▸ **Stored items from a collection**
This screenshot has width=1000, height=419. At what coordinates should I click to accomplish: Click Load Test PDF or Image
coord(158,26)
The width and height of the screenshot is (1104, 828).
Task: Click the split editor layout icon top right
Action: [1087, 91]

▸ **Action item**
Print out the data exactly once more.

▸ **Answer to the exercise**
This screenshot has width=1000, height=419. At what coordinates should I click to accomplish: Click Load Test PDF or Image
coord(158,26)
The width and height of the screenshot is (1104, 828).
Task: Click the split editor layout icon top right
Action: [1087, 91]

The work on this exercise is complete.